Apple Market Share: The Sound of Breaking Windows
In the conversation I had last week with Kyle Arteaga, VP, Corporate Communications for Serena, he mentioned that Serena had given their employees the choice of whether to have a PC or a Mac, for a laptop or desktop. He said that roughly 60% chose to have a Mac. Such straws in the wind speak volumes.
Nowadays, whenever I run into software engineers or engineers of any kind, I ask them what computer they personally use. The answer is “The Mac” most of the time, and they often manage to persuade their employers to give them a Mac at work.
Why is that significant, given that most of the developers I run into are developing server software?
It’s significant because such people are opinion leaders. Most such individuals end up being technical support for those who have less affinity for silicon and now that so many of them have moved over to the Mac, they are dragging their dependents with them. (Which is exactly what I did when I moved to the Mac, turning my wife, my sister, my niece and two of my sons into Mac users.)
In commercial competition the marketing battle is often won long before the statisticians wander around the battlefield counting the dead and dying. This has happened with Apple. The point at which Microsoft might have been able to stop Apple was just before Apple moved to the Intel processor. At that time it would have been hard to diagnose Apple as a rising threat. The theory that it would stay confined to a “fan boy” niche seemed entirely tenable. But there were already straws in the wind. Apple had delivered iTunes to the PC and it had become the most popular PC app for many a year. Apple was already operating the only music store on the web that made business sense and actually attracted users. Apple stores started to sprout up in malls right across America. Apple was on a roll.
Once Apple moved to Intel and virtualization software appeared from Parallels, and then later VMware, it was pretty much game over, even though the market stats were still insisting that Apple was a niche vendor.
Market Share – October 2008
According to Apple’s COO, Tim Cook, about one third of the money spent on computers through US retail (31.3% if you want to be precise) is for Macs. In terms of units that “only” amounts to 17.5% because when people buy Macs they buy higher end models and spend more. About 400,000 people per day pass through Apple stores and it is still the case that 50% of Mac buyers are Windows refugees. Mac stores are so successful that Apple only has to open one in a new geographical area to alter the balance of Mac buyers among consumers.
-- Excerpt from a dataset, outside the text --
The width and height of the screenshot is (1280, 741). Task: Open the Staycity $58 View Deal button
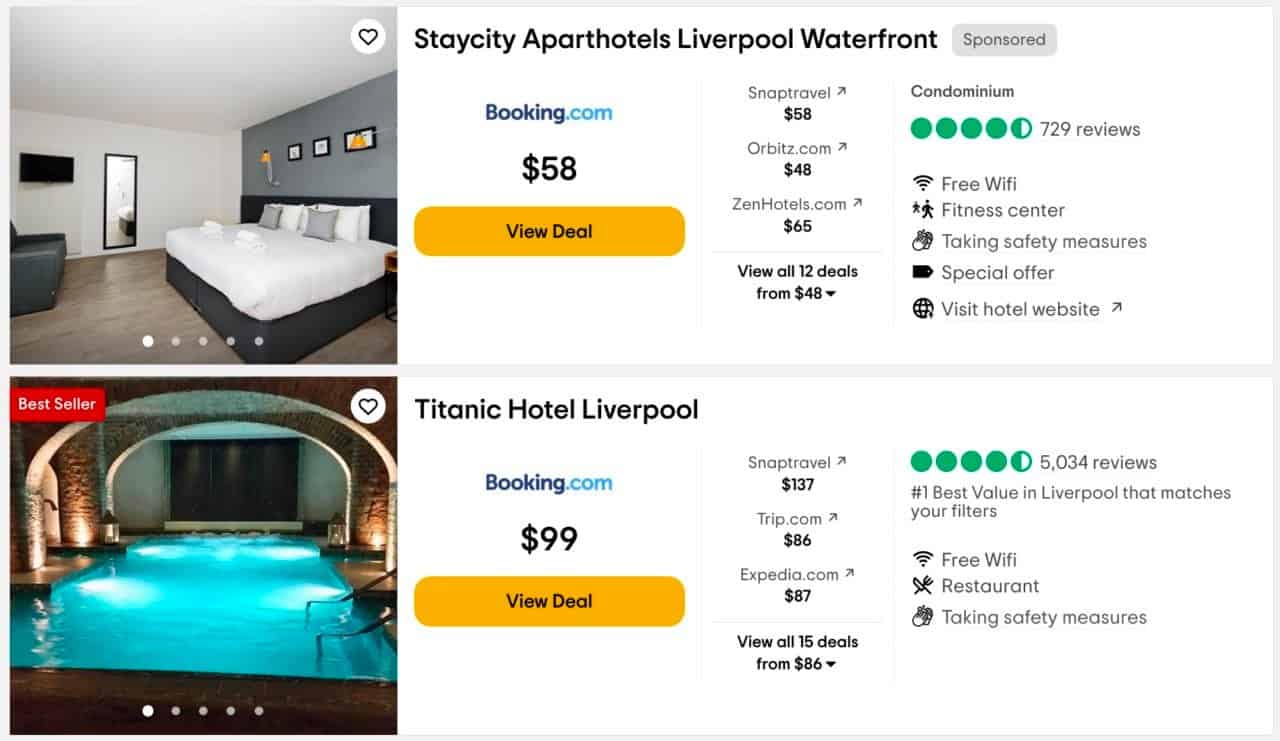pos(549,231)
The evidence seems to be that this is not a just US phenomenon, it happens all over the world, wherever Apple opens up a new store. Apple is thus able to expand its retail sales simply by opening up new stores – or by partnering with major electronics retailers around the world.
I reported last month that Apple is now, through no fault of its own, making inroads into the business market. A recent Yankee Group survey of 250 US companies found that 87% now have some Apple computers, up from 48% two years ago and the company estimates that Apple’s corporate market share has risen to 8-10% with 21% of firms reporting more than 50 Mac users. This figure is more than backed-up by AMI Partners, who report Apple’s desktop market share in the medium business segment (100-999 employees) to have grown to 27% from 13% in a year, with laptops growing to 18%. In small enterprises (1-99 employees), AMI Partners put Apple’s desktop and laptop market share as 12% and 8%, respectively.
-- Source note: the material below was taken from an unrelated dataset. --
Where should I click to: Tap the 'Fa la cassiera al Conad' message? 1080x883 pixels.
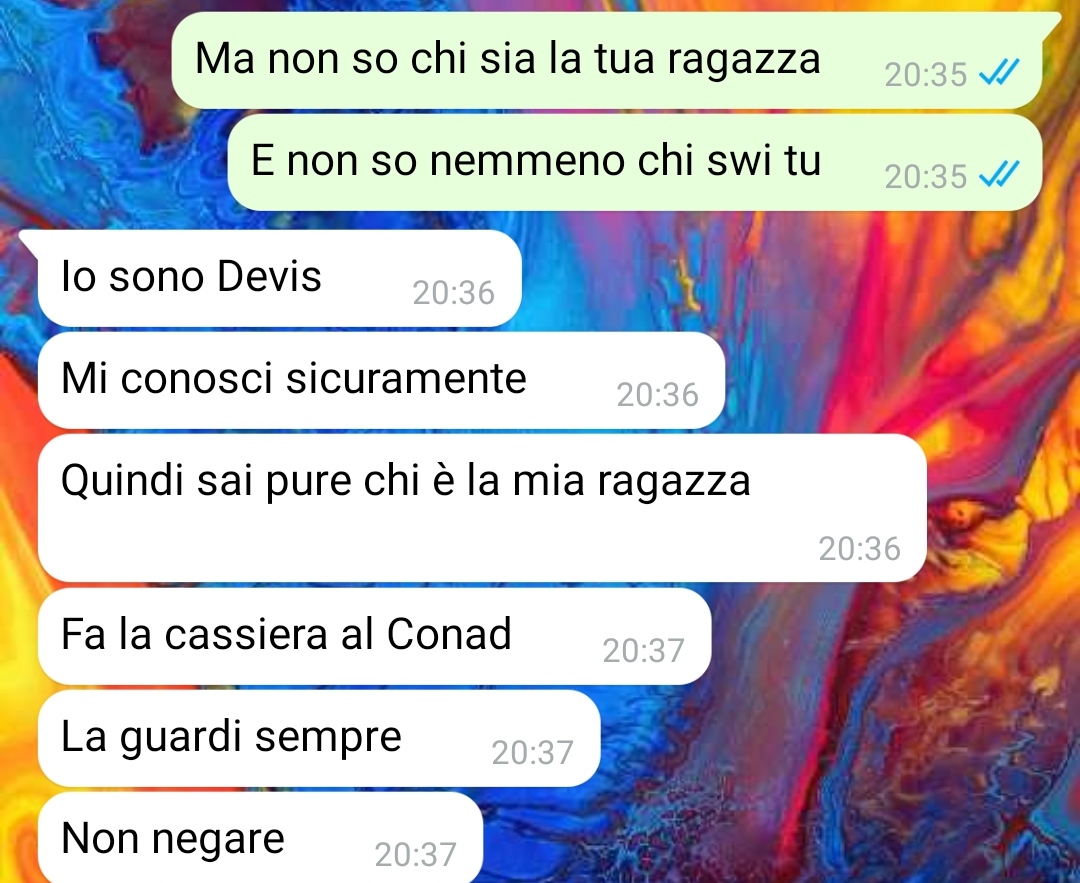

For the quarter ending in September, Apple reported $7.9 billion in revenues and $1.14 billion in net profit. Ostensibly, that is under half of Microsoft’s revenues, which are above $16 billion per quarter, but the Apple numbers exclude most of its iPhone business, which is hardly visible because of GAAP rules subscription accounting. If you remove the impact of that, then Apple’s quarterly revenues were $11.68 billion in revenue and $2.44 billion in net profits. And btw, it’s sitting on a cash pile of $24.5 billion.